17 savvy Web users who were unaware that some search engines are paid to list results
I doubt that.
the paid results were difficult to recognize as such
On OV, there's nothing to set apart the paid links -- eventually SAVVY users realize they're ALL paid! But on Google, what do people think the words "sponsored listing" mean?
Welcome to the Western World "savvy" users!
If users are incapable of making gross distinctions like this, I doubt if they will notice a "sponsored listing" flag next to a search result.
And besides I don't really see 17 people as being a "majority of internet users" somehow.
Whatever happened to the FTC intervention on all this? Did they realise that it was hard to enforce globally?
It was an interesting study-- I read the article a little while ago.
But they did say that 17 was hardly enough of a sampling to be statistically significant. Which is kind of annoying-- if you're going to publish a study like that, at least get a large enough sample size for it to be significant!

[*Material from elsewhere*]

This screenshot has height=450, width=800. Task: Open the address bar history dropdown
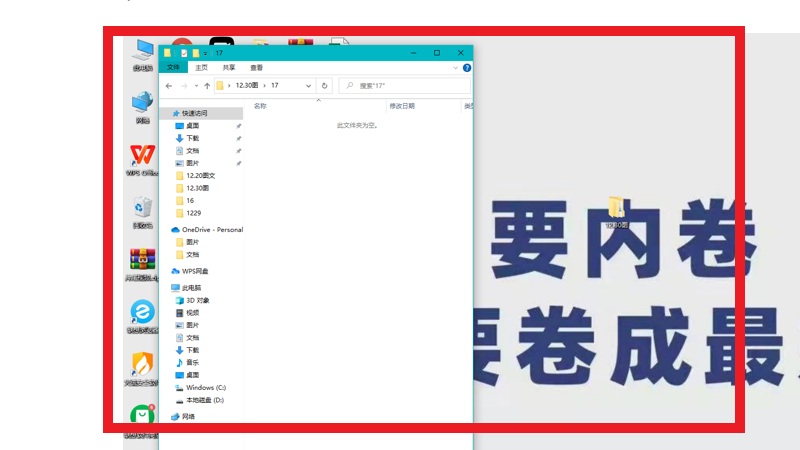click(x=310, y=86)
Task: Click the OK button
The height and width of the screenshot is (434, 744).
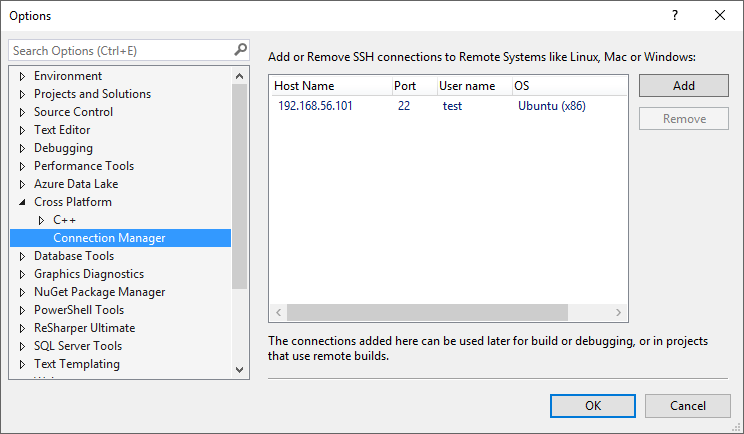Action: pyautogui.click(x=593, y=405)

I'm a little tired of statisticians. You can quote a statistic to support anything you like-- there will always be a way to interpret the data that you can find numbers to support. I've attended one to many events where the speaker throws statistics at you for 20 minutes and then spends an hour soapboxing about his or her interpretation of those statistics, as if they were some kind of absolute truth.
So I'd be interested to hear how many "savvy" (with the term actually somehow defined!) Web users out of, say 200, could figure out what "sponsored" meant.
I guess the whole issue will disappear when they are forced to use the word "advertisement".
I doubt it. Many surfers will still fail to distinguish between ads and search results.
As bizarre as this sounds, I have encountered quite a few people who use "catalogs" and "magazines" interchangeably. (Admittedly, magazines are working hard to blur these lines with "advertorial" content and other sneaky ads.) It seems like some people simply aren't programmed to distinguish content types and sources.